*TASK REQUIREMENTS*
Your answer must be the exact lines from the one holding "Task: Click the grey" through the final line of the records below, both included, and nothing more.

*Records drawn from a dataset*
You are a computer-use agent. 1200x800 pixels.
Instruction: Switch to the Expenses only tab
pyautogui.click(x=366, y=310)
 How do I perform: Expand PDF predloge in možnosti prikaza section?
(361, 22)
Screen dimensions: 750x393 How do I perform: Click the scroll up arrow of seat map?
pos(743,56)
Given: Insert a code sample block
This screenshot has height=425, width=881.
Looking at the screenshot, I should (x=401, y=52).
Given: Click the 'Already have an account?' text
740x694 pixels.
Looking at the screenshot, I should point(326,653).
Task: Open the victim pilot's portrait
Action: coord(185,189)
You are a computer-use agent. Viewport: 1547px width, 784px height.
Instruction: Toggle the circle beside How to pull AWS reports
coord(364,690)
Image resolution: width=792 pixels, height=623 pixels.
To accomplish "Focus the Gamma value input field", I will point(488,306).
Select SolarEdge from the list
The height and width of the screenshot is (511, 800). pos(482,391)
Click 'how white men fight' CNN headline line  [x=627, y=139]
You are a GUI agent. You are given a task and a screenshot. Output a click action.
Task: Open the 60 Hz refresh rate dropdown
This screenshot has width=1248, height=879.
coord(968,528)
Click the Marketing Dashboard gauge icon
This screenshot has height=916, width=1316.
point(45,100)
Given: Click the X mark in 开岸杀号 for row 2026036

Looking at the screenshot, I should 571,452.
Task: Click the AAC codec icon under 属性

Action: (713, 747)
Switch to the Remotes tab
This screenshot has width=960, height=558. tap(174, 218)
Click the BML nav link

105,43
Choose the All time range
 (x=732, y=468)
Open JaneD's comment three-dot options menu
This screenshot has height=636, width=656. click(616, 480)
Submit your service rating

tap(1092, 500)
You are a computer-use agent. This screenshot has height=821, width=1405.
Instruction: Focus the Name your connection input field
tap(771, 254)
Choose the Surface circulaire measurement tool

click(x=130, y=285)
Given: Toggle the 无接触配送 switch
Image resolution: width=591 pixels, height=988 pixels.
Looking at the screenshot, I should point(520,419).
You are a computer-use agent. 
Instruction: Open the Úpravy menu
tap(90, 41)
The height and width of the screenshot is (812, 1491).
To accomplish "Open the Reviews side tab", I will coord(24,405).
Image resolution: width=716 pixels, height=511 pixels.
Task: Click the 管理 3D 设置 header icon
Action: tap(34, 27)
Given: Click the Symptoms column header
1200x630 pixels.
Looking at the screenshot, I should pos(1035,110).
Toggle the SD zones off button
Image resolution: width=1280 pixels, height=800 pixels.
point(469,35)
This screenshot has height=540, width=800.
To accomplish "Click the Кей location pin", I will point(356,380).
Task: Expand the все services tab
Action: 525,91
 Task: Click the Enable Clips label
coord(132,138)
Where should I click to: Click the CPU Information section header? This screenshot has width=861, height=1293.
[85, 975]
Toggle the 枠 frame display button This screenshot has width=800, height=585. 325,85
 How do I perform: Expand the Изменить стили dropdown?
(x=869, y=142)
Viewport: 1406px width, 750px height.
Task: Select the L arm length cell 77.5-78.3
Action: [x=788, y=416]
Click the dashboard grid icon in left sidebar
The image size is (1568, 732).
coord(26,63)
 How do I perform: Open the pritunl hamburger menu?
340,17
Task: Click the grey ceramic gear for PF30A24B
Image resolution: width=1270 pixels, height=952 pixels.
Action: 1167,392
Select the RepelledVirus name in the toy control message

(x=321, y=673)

*SOLUTION FOR THIS PROBLEM*
Task: Click the grey ceramic gear for PF30A24B
Image resolution: width=1270 pixels, height=952 pixels.
Action: 1167,392
Select the RepelledVirus name in the toy control message

(x=321, y=673)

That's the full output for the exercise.